**Task list**
• 1. In the essay about a mother's marriage advice, why did the writer decide to remember what the mother said? Answer in one to three sentences.
• 2. In the essay about a mother's marriage advice, swap "goosebumps" for "shivers" and write out the passage between "Wait for the" and "around that idea.", inclusive.
• 3. Resume the essay about a mother's marriage advice, starting right after its last sentence.

Start of Excerpted text

I’m still waiting for you to be the one I’m waiting for.
-Relient K
When I was twelve my mom said to me, “don’t marry someone you think you can live with for the rest of your life. Marry someone you know cannot live without.” Kind of a weird thing to tell a twelve year old, especially one who claims she is never getting married. Still, it seemed important enough from the tone in her voice that I thought I should remember it. So I filed the statement away in a drawer labeled “could be important someday.” It lived in the filing cabinet right next to my information on getting out of quicksand and what to do in an earthquake.
Wait for the person you cannot live without. As a twelve year old, and sixteen years later at twenty-eight, that idea both made a lot of sense and no sense at all. I can live without most things and most people. Even thinking about spending every day for the rest of my life with one person prickled my introverted skin with goosebumps. Wanting to spend every day with someone? Needing to spend every day with someone? My brain is not big enough to wrap around that idea.
A tragically impossible mandate.

End of Excerpted text
Start of Source material

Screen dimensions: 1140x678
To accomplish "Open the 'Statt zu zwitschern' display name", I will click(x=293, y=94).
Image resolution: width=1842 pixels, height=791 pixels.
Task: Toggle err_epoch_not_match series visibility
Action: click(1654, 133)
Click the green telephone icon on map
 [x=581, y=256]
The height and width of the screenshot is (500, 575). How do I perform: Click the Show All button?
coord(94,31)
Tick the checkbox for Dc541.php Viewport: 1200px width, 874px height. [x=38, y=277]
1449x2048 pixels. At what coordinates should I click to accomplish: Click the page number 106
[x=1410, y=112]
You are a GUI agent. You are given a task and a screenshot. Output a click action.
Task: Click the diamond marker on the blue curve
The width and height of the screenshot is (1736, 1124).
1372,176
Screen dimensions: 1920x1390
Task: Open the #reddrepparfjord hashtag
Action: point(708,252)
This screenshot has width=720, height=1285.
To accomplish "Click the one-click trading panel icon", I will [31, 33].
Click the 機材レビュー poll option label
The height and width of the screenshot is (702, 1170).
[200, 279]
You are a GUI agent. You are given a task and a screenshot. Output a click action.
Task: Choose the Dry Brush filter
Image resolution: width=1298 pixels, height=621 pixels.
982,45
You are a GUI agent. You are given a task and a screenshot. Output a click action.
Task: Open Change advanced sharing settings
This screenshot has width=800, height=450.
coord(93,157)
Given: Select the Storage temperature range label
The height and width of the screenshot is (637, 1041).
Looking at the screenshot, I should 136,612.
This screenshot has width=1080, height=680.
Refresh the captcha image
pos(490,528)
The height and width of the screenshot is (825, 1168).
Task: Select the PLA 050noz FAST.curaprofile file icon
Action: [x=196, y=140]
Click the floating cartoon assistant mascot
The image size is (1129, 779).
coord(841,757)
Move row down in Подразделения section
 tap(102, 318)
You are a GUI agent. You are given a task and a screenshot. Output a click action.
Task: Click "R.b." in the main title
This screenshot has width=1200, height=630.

End of Source material

**Answers in order**
• 1. Although it seemed a strange thing to tell a twelve-year-old, the mother's tone made it sound important enough to remember. The writer filed it away under "could be important someday."

• 2.
Wait for the person you cannot live without. As a twelve year old, and sixteen years later at twenty-eight, that idea both made a lot of sense and no sense at all. I can live without most things and most people. Even thinking about spending every day for the rest of my life with one person prickled my introverted skin with shivers. Wanting to spend every day with someone? Needing to spend every day with someone? My brain is not big enough to wrap around that idea.

• 3.
Many years after my mom’s pronouncement, I sat in my car thinking about the first guy I had ever met who I thought might live up to that standard. A guy I knew I could and wanted to hang out with every day and craved to talk to when he was far away, the way you crave lunch when you wake up too late and skip breakfast. He was as close to that mandate as I could fit in my brain. Unfortunately, timing is hard. Neither of us had been prepared for that level of relationship.
I did not understand how two people could fit together so well and not be together. Not find a way. While I sat there I was struck with a new thought. I am not just supposed to wait for the person I cannot live without but for the person who loves me the way God loves me.
It is quite the standard to live up to.
Love is patient. Love is kind. Love does not envy. Love does not boast. Love is not self seeking. Love is not easily angered. Love does not keep score or a record of wrongs. Love does not delight in evil. Love rejoices in truth. Love always protects, always trusts, always hopes, always perseveres. Love never fails.
-1 Corinthians 13:4-8
1rst Corinthians, the most cliched verse in the whole bible. If you think you haven’t heard it remember any wedding you have ever gone to. This verse shows a picture of the way God loves us, loves me. It is perfect and unconditional. God does not love me in spite of my flaws but for my flaws. God does not stop loving me, even briefly, when I screw up. Every second of every day, God chooses me and chooses to love me.
How in this broken mirror of God’s intention for us are we meant to find someone who loves us in the same way God loves us? IMPOSSIBLE! I will die an old maid.
God’s love is patient. It waits for the right moment, the right time, the right person. What I mean is, God is not simply patient with my mistakes and how headstrong and insistent on my own way I can be, but God is also patient for me to come to him. God waits for me.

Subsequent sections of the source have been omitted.